Turns out they were right about my ability to deliver a message. With my locs, I was interviewed on BNN, TVO's The Agenda, CBC NewsWorld, 1010 CFRB and ran a political blog with the Toronto Star for the 2011 provincial election.

Overseas, I had wonderful professional experiences with clients based out of Malaysia, Thailand, China, Mongolia, Indonesia, Botswana, South Africa and Nigeria.

Unfortunately, my most disappointing professional experiences were with leaders in Jamaica or within Caribbean populations here in Canada. Too many senior leaders in Jamaica had the negative stereotype of locs cemented in their minds. Turns out that in retrospect, many Jamaicans out of Jamaica have this problem, locs or not. But that is another topic for another time.

There came a point two years ago where the thought of removing my locs starting to enter my mind. I recalled a conversation with my first stylist, years before this point. We were talking about why R&B artist India Arie cut her locs off. While the patrons at Ruth's style studio Strictly Roots, were clearly upset, Ruth stated the following:

"You need to understand why someone cuts off their locs. The removal of your locs is a serious matter. The decision normally surrounds a life changing event(s) and/or a deeply personal spiritual matter. It is a matter of personal, spiritual and mental resurrection. So don't judge why someone grows or cuts off their locs. "

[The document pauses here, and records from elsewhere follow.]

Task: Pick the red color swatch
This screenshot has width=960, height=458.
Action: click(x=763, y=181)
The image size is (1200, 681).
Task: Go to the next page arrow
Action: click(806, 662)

Here was the premier natural hair stylist in Toronto standing up for India Arie in this case. While most stylists would have ranted like we did, Ruth did not. My future stylist, Glen would repeat Ruth's thoughts many times. I would like to thank them both for their friendship and for playing key roles in my growth!

While facing some very serious challenges and life changing events, I seriously considered cutting my locs off. However, more challenges of an urgent variety continued to mount. There was actually no opportunity to prepare myself mentally to go ahead and remove years of history that were represented in my hair.

However, after overcoming these challenges with the help of family, friends and other good-hearted people, I finally found the spiritual/mental space. I made the decision to remove my locs on June 6, 2015. The number 6 and 13 have played significant roles in my life. Thus the date of June 6 seemed appropriate.

So no, I am not looking to change my faith nor am I now a tool for white supremacy. The cutting of my locs represents letting go of the past, and moving forward. It represents a fresh new start, and an appreciation for the ups and downs of life.